→ **Exercise brief**
Would you reproduce the entries exactly, including every line?

[Saved data entries]
[Start of Attachment]

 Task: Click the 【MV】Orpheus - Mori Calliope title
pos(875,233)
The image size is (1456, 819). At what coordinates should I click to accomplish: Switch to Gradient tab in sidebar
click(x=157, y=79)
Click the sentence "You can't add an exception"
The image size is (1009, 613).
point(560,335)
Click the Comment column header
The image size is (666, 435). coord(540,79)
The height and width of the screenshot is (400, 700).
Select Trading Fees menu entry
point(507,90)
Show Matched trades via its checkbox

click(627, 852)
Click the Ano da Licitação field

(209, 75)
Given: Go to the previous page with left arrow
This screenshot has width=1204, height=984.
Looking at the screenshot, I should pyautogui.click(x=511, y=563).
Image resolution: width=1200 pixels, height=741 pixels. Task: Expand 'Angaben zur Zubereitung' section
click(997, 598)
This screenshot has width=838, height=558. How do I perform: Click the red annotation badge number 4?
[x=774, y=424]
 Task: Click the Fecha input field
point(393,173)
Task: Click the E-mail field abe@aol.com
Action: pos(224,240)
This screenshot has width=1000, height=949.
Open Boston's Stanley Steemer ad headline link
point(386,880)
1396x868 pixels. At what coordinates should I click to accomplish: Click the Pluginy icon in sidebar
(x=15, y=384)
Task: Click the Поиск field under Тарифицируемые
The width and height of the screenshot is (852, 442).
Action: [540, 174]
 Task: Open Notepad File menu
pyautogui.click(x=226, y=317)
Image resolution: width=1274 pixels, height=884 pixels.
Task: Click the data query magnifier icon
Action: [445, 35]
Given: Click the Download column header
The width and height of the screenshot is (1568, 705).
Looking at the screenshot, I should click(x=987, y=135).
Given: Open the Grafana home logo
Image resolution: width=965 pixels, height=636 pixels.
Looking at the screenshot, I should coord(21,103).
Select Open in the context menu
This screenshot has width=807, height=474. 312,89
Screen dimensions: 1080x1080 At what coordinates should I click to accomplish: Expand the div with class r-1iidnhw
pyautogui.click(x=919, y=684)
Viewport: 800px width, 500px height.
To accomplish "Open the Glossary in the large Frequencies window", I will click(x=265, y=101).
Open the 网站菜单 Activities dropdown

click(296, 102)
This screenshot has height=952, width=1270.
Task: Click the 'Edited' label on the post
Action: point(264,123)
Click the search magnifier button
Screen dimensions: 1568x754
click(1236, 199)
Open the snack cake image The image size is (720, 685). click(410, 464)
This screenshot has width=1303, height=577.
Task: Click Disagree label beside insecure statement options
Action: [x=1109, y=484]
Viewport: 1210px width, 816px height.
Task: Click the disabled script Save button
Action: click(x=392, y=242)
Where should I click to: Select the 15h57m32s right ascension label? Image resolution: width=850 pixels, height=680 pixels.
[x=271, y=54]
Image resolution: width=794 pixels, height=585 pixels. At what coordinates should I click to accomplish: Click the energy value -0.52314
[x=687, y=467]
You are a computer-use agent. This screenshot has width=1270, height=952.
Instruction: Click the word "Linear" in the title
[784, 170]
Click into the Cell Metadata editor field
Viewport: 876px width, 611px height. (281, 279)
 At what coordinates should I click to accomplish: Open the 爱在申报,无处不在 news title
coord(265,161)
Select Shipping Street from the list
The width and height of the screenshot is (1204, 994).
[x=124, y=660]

[End of Attachment]

→ **Reply**
 Task: Click the 【MV】Orpheus - Mori Calliope title
pos(875,233)
The image size is (1456, 819). At what coordinates should I click to accomplish: Switch to Gradient tab in sidebar
click(x=157, y=79)
Click the sentence "You can't add an exception"
The image size is (1009, 613).
point(560,335)
Click the Comment column header
The image size is (666, 435). coord(540,79)
The height and width of the screenshot is (400, 700).
Select Trading Fees menu entry
point(507,90)
Show Matched trades via its checkbox

click(627, 852)
Click the Ano da Licitação field

(209, 75)
Given: Go to the previous page with left arrow
This screenshot has width=1204, height=984.
Looking at the screenshot, I should pyautogui.click(x=511, y=563).
Image resolution: width=1200 pixels, height=741 pixels. Task: Expand 'Angaben zur Zubereitung' section
click(997, 598)
This screenshot has width=838, height=558. How do I perform: Click the red annotation badge number 4?
[x=774, y=424]
 Task: Click the Fecha input field
point(393,173)
Task: Click the E-mail field abe@aol.com
Action: pos(224,240)
This screenshot has width=1000, height=949.
Open Boston's Stanley Steemer ad headline link
point(386,880)
1396x868 pixels. At what coordinates should I click to accomplish: Click the Pluginy icon in sidebar
(x=15, y=384)
Task: Click the Поиск field under Тарифицируемые
The width and height of the screenshot is (852, 442).
Action: [540, 174]
 Task: Open Notepad File menu
pyautogui.click(x=226, y=317)
Image resolution: width=1274 pixels, height=884 pixels.
Task: Click the data query magnifier icon
Action: [445, 35]
Given: Click the Download column header
The width and height of the screenshot is (1568, 705).
Looking at the screenshot, I should click(x=987, y=135).
Given: Open the Grafana home logo
Image resolution: width=965 pixels, height=636 pixels.
Looking at the screenshot, I should coord(21,103).
Select Open in the context menu
This screenshot has width=807, height=474. 312,89
Screen dimensions: 1080x1080 At what coordinates should I click to accomplish: Expand the div with class r-1iidnhw
pyautogui.click(x=919, y=684)
Viewport: 800px width, 500px height.
To accomplish "Open the Glossary in the large Frequencies window", I will click(x=265, y=101).
Open the 网站菜单 Activities dropdown

click(296, 102)
This screenshot has height=952, width=1270.
Task: Click the 'Edited' label on the post
Action: point(264,123)
Click the search magnifier button
Screen dimensions: 1568x754
click(1236, 199)
Open the snack cake image The image size is (720, 685). click(410, 464)
This screenshot has width=1303, height=577.
Task: Click Disagree label beside insecure statement options
Action: [x=1109, y=484]
Viewport: 1210px width, 816px height.
Task: Click the disabled script Save button
Action: click(x=392, y=242)
Where should I click to: Select the 15h57m32s right ascension label? Image resolution: width=850 pixels, height=680 pixels.
[x=271, y=54]
Image resolution: width=794 pixels, height=585 pixels. At what coordinates should I click to accomplish: Click the energy value -0.52314
[x=687, y=467]
You are a computer-use agent. This screenshot has width=1270, height=952.
Instruction: Click the word "Linear" in the title
[784, 170]
Click into the Cell Metadata editor field
Viewport: 876px width, 611px height. (281, 279)
 At what coordinates should I click to accomplish: Open the 爱在申报,无处不在 news title
coord(265,161)
Select Shipping Street from the list
The width and height of the screenshot is (1204, 994).
[x=124, y=660]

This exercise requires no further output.